The potential role of the macrophage colony-stimulating factor, CSF-1, in inflammatory responses: characterization of macrophage cytokine gene expression

Abstract

In this report we report that recombinant human monocyte-macrophage colony-stimulating factor-1 (CSF-1) induces resident murine peritoneal cells (PCs) to transcribe several inflammatory cytokine genes, including interleukin (IL)-1α, IL-1β, IL-6, and granulocyte-macrophage CSF in a dose-dependent and time-related manner. Peak mRNA levels were seen between 4 and 6 h. CSF-1 did not modulate the expression of tumor necrosis factor-α mRNA. The serum content of the culture medium appeared to regulate both the extent of CSF-1-induced gene transcription and the adherence properties of the cells. Decreasing the serum concentration significantly reduced CSF-1-induced transcription and was associated with the rapid spreading of the majority of the adherent cells.
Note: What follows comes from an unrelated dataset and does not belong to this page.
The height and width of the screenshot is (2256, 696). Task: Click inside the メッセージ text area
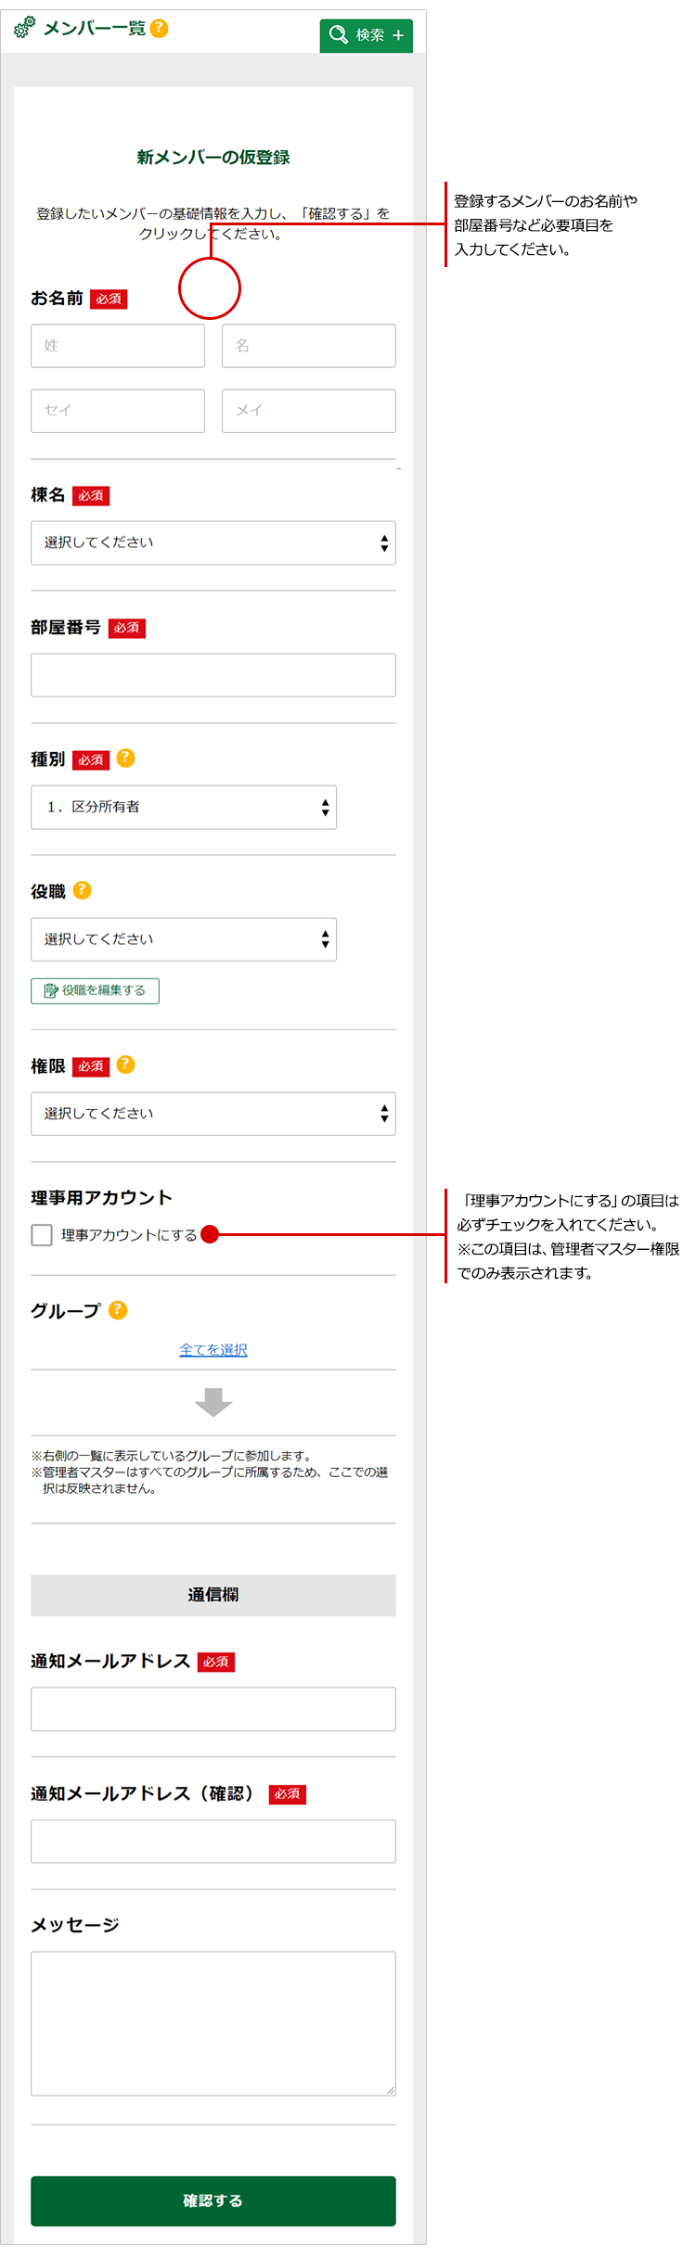click(213, 2022)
This reduced sensitivity to CSF-1 was paralleled by a markedly lower levels of c-fms mRNA encoding the CSF-1 receptor. Induced gene transcription was followed by the release of large quantities of IL-6 only. IL-1 activity remained associated with the cells. Neither supernatant nor cell lysate granulocyte-macrophage CSF activity was inducible above the low levels associated with control cultures. Evidence that the mononuclear phagocytes, as opposed to B or T cells, were the targets of CSF-1 was obtained in two ways: (1) PCs from B6 scid/scid and NOD scid/scid mice consisting of 78–86% MAC-1⁺, F4/80⁺ cells and few B or T cells, as shown by flow cytometry analysis, released 5- to 10-fold more IL-4 in response to CSF-1 stimulation than B6 PCs, which contained 30% double-positive cells, and (2) pretreatment of B6 PCs with antibodies to the CSF-1 receptor blocked the CSF-1-induced secretion of IL-6. These data suggest that CSF-1 primes noninflammatory mononuclear phagocytes for a role in inflammatory responses but does not provide the necessary signals for either secretion or translation of all cytokines equally. J. Leukoc. Biol. 58: 99–107; 1995.